Après l'importante purge orchestrée par la ligne dite “dure” du régime militaire birman, réalisée à grande échelle et avec une maîtrise précise du timing, la situation semblait plus que jamais bloquée. Aussi l'annonce de la  libération progressive de 3937 prisonniers constitue à la fois un élément totalement inattendu et certainement un message politique que la communauté internationale pourrait accepter comme un " signe tangible "vers la réconciliation nationale en Birmanie.

Le retour au domicile pour 21 membres de la NLD, dont trois députés élus en1990, vraisemblablement du journaliste Win Tin, et surtout de Min Ko Naing, plus que celui de centaines de prisonniers de droit commun, oblige les opposants au SPDC à la plus grande prudence dans l'analyse de ce geste.

D’abord, dans un premier temps, cette nouvelle provoque une joie immense et un énorme soulagement. Min Ko Naing est enfin libre, de retour dans son foyer, d'où il n'aurait jamais dû être arraché, à la suite du vaste mouvement populaire en faveur de la démocratie et la liberté, en 1988 et dont il a été incontestablement le leader, soutenu par Madame Aung San Suu Kyi.

Embastillé Le 23 mars 1989, Min Ko Naing est, pour tous les jeunes étudiants engagés dans le combat pacifique pour la démocratie, une des icônes qui prit la tête des premières manifestations en mars 1988 jusqu'à son arrestation.

Il fut en particulier celui que les étudiants, regroupés dans l’ABFSU, choisirent comme Président en septembre 88.

Ce syndicat symbolise l’histoire du mouvement contestataire en Birmanie. Lors d’une interview accordée à Info Birmanie en février 2004, le vice secrétaire du comité des affaires étrangères de l’ABFSU, basé sur la frontière birmano-thaï, porte-parole au niveau international des activités de l'organisation, Thar Nyunt Oo, nous confiait :

“L'All Burma Federation of Student Unions est une organisation historique dans l’histoire de la politique birmane.

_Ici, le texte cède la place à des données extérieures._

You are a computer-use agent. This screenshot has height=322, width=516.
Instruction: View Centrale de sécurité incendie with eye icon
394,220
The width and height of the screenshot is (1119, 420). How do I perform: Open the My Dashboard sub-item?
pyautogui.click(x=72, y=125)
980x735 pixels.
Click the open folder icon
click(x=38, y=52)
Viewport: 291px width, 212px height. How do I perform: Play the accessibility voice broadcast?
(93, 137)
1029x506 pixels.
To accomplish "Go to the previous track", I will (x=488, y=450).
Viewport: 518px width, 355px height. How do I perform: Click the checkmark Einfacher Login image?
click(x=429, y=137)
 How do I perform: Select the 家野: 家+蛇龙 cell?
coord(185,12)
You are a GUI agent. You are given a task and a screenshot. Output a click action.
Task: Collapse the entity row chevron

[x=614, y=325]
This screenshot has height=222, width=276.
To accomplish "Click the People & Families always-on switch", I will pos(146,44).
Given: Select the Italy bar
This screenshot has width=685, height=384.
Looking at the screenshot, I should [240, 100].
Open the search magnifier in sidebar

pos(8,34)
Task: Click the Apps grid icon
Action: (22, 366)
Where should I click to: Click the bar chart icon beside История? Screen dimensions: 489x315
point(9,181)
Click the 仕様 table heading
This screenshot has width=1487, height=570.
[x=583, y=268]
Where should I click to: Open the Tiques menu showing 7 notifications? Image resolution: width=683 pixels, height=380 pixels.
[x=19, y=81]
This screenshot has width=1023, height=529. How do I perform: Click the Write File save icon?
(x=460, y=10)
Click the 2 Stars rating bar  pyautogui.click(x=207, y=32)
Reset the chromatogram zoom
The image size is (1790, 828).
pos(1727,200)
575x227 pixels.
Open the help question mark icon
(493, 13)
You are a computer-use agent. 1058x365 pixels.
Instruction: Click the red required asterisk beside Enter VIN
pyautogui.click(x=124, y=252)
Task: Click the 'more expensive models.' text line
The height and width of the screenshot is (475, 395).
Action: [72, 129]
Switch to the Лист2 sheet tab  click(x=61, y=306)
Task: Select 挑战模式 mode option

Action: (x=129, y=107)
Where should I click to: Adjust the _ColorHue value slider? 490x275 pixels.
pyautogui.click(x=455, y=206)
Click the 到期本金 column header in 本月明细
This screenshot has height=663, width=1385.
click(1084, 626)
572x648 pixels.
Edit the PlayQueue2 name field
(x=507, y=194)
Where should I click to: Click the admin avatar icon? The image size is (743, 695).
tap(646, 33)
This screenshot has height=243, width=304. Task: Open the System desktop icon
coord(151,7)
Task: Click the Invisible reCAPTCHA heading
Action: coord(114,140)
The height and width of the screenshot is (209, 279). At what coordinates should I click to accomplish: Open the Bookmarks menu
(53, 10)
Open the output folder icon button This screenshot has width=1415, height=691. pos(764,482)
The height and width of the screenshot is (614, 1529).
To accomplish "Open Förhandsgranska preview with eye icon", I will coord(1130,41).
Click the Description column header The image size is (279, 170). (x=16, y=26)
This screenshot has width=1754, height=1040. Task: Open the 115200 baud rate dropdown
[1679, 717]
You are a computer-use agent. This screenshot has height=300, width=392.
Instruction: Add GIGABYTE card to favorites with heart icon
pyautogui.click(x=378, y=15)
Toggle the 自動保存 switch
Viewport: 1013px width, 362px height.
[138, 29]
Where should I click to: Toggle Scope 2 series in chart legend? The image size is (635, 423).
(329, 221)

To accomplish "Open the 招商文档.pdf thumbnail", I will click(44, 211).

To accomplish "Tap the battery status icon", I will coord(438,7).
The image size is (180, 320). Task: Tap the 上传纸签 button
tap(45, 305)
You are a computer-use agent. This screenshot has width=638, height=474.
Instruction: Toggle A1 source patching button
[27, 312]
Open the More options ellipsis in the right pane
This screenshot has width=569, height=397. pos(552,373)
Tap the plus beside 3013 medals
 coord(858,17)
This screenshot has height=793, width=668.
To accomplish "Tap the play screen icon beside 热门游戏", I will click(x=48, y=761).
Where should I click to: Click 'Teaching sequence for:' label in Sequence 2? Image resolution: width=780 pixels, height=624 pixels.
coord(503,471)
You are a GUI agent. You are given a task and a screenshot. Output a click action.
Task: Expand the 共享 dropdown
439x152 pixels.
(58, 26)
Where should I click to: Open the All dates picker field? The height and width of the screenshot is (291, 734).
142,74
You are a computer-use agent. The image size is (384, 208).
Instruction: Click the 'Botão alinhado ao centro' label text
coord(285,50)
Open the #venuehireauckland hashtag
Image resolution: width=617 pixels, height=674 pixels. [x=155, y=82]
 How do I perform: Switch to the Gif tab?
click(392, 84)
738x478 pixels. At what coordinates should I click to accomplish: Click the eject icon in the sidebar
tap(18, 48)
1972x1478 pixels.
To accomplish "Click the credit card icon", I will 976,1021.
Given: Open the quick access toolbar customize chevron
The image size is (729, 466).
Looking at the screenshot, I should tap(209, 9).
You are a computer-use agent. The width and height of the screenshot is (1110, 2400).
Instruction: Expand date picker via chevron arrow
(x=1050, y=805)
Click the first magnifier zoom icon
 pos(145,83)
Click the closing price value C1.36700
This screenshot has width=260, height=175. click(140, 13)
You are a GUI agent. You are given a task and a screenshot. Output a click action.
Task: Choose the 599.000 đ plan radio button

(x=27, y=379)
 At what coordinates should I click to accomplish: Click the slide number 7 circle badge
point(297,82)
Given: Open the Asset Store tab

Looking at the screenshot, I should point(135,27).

Elle a été créée en 1936 pendant les mouvements anti-coloniaux, par Aung San, fondateur de l’armée birmane et héros national. Les étudiants de l’ABFSU ont lutté pour l’indépendance nationale et prôné la paix et la démocratie en Birmanie. Cependant ils ont été forcé d’agir clandestinement après le coup d’Etat militaire de1962 et l’interdiction de tous les groupes civils en Birmanie. Le régime militaire a disloqué et détruit l’union historique des étudiants et a tué beaucoup d’entre eux. L’ABFSU a guidé pacifiquement les étudiants pour la cause de la démocratie et des droits de l’Homme lors des mouvements pro-démocratiques de 1988. Min Ko Naing, le leader du mouvement de mars à septembre, a été élu président de l’ABFSU lors d’un rassemblement étudiant en septembre 1988. Depuis l’ABFSU se bat pour les droits des étudiants, le droit à l’éducation, la liberté de l’enseignement, et les droits politiques en Birmanie. A cause de cet activisme des milliers d'étudiants ont été arrêtés, torturés, et emprisonnés. Aujourd’hui plus de 800 étudiants sont toujours dans différentes prisons militaires. Mais la plupart des membres de l’ABFSU sont toujours clandestinement en activité à l’intérieur de la Birmanie et l'ABFSU a pris la tete des mouvements étudiants de 1990, 1991, 1994, 1996, 1998, 1999, et 2001”.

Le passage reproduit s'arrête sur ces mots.